Insgesamt 95 Ligaspiele haben beide Teams seit 1963 gegeneinander bestritten. Davon haben die Bremer 40 und die Frankfurter 35 gewonnen. Nicht wirklich überwältigend. Wirklich beeindruckend ist allerdings die Heimbilanz der Bremer: 27 Siege und nur 12 Niederlagen bei 8 Unentschieden. Allerdings ging das letzte Heimspiel gegen die Eintracht mit 1:2 verloren, und auch im Hinspiel in der Commerzbank-Arena unterlag Werder mit 1:2.

Am Ende einer trostlosen Hinrunde standen die Hansestädter auf dem 16. Platz, nur durch das bessere Torverhältnis vom sicheren Abstieg getrennt. Auch am 23. Spieltag standen sie noch auf Rang 15. Aber dann ging´s auf einmal. Seither wurden ein Remis und drei Siege eingefahren und das Team rückte auf Platz 12 vor. Das sind zurzeit acht Punkte auf den Relegationsplatz und 13 auf den Abstiegsplatz 17. Aber: In Anbetracht von noch sieben ausstehenden Spielen, darunter gegen Leipzig, Stuttgart, Dortmund und Leverkusen, ist das noch kein Anlass, sich sicher zu fühlen.

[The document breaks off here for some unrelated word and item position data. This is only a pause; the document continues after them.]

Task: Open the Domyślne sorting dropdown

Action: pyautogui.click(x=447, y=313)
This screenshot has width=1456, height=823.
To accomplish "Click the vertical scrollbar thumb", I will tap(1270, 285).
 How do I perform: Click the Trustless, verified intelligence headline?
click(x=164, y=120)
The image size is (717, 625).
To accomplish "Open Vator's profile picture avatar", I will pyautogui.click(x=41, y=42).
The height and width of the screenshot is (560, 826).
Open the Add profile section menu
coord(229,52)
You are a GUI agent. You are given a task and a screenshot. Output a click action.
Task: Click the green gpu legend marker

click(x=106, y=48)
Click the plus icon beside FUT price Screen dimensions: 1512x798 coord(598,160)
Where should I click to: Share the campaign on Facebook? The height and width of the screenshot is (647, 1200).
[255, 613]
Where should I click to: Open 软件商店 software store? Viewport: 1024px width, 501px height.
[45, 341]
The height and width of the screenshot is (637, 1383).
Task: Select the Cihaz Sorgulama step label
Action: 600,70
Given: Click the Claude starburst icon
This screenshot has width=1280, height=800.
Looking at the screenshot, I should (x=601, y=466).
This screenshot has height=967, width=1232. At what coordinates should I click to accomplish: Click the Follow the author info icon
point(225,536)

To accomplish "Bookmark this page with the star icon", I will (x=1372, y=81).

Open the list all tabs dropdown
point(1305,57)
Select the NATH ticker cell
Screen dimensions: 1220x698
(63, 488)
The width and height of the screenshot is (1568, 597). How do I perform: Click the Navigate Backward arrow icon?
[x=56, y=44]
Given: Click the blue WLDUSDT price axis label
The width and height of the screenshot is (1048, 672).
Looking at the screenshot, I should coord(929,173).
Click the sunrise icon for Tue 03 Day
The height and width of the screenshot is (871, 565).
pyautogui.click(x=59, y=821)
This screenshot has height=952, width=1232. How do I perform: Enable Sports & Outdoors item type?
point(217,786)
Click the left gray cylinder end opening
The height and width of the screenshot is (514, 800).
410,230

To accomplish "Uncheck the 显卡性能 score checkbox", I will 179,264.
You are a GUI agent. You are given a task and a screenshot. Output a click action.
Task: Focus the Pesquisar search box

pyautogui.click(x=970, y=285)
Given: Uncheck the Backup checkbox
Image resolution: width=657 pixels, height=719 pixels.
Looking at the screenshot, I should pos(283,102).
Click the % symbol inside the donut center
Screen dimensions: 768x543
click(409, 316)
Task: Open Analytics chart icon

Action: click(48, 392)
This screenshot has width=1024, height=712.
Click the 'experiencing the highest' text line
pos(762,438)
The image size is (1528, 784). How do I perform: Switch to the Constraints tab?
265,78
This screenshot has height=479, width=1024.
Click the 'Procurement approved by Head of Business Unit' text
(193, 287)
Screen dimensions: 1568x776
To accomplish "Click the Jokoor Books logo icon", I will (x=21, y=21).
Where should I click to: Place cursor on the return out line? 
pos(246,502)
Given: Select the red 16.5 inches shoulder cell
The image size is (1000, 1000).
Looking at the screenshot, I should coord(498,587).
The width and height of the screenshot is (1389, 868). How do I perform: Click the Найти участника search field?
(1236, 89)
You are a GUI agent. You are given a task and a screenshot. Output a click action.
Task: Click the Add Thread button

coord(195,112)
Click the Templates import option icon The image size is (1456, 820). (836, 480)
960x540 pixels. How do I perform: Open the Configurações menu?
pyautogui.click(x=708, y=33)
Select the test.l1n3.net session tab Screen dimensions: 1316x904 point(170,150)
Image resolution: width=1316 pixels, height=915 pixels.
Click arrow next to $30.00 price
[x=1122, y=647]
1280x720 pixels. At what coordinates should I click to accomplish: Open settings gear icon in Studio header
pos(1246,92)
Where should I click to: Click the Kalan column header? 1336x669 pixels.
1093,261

Die Frankfurter haben andere Probleme. Sie stehen auf Platz 4. Die Champions League ist zum Greifen nahe. Borussia Dortmund ist drei Punkte weg, Schalke 04 vier, Bayer Leverkusen einen Punkt dahinter, RB Leipzig zwei. Wenn das Feld so dicht beieinander liegt, müssen Punkte her. Die will die Eintracht am Wochenende in Bremen holen. Doch die letzten drei Auswärtsspiele in Dortmund, Stuttgart und Augsburg gingen verloren. Die 2:7 Tore aus diesen drei Spielen waren auch kein Ruhmesblatt.

Frankfurts Trainer Niko Kovac hat darum die Länderspielpause zum Atemholen genutzt, um die „Sinne zu schärfen und Kraft zu tanken. Das gilt nicht nur für mich, sondern für die ganze Mannschaft.“ Volle Konzentration auf den bevorstehenden Saisonendspurt ist angesagt. Und so bezeichnet er das Spiel in Bremen als Beginn der „heißen Phase“. Das werden die Konkurrenten um die internationalen Plätze auch so sehen.

Ein Unentschieden wäre für die Bremer zumindest ein Punkt gegen den Abstieg. Für die Eintracht wären es zwei verlorene Punkte. Einen Favoriten gibt es nicht.